# Did some crafting on the mill today, working on the Chevelle



## Aukai (Feb 10, 2018)

I needed to adjust the opening to the tunnel ram for a larger throttle body. It took a couple of tries, and theories, but I got the manifold locked down, and trammed to .0005-.001 over 18" with the DTI. I am not machinist by any means, but being able to do it with the machine, to me is better than a jig saw. Best part I didn't screw anything up, cleaning everything after was a pain. The throttle brackets had to be profiled for the linkage, and I still have my 1/2" clearance to the hood. That took most of the day, there are only a few shops with machines, and it's a crap shoot when you would get it back.....


----------



## kvt (Feb 10, 2018)

So what year model is the Chevelle,   Motor looks nice.


----------



## dfsmoto (Feb 10, 2018)

Looks good!


----------



## 34_40 (Feb 10, 2018)

Isn't it the best feeling when it all comes together?  And you made it look good too!


----------



## FOMOGO (Feb 10, 2018)

Some real nice welds on the intake. Not really a piece you want to screw up on. Nicely done. Mike


----------



## Aukai (Feb 11, 2018)

Thank you guys, I only hacked on the intake, that is a custom bought piece. I could only dream of being able to weld like that, the man has talent. If it can't go fast it has to look good, it's a 1970 Chevelle with a short deck, Dart block 572 CI by Mike Lewis.

> Data section
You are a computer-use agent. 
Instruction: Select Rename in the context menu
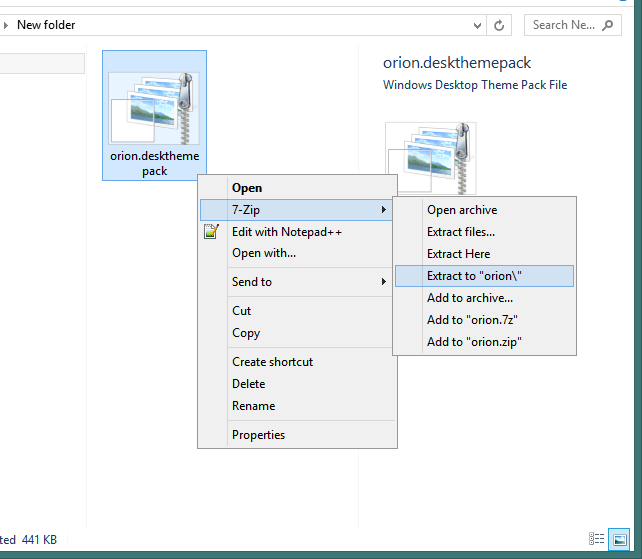point(253,406)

> Set task 1
Do these statements agree with the Chevelle thread? Answer yes or no for each, quoting the words from the thread that decide it. (a) The manifold was trammed to .0005-.001 over 18 inches. (b) Aukai welded the intake himself. (c) The throttle work left 1/2" of clearance to the hood.
> Set task 2
Which usernames post in the Chevelle thread? List each one once.

> Exercise response 1
(a) Yes: "trammed to .0005-.001 over 18" with the DTI"
(b) No: "I only hacked on the intake, that is a custom bought piece."
(c) Yes: "I still have my 1/2" clearance to the hood."

> Exercise response 2
Aukai, kvt, dfsmoto, 34_40, FOMOGO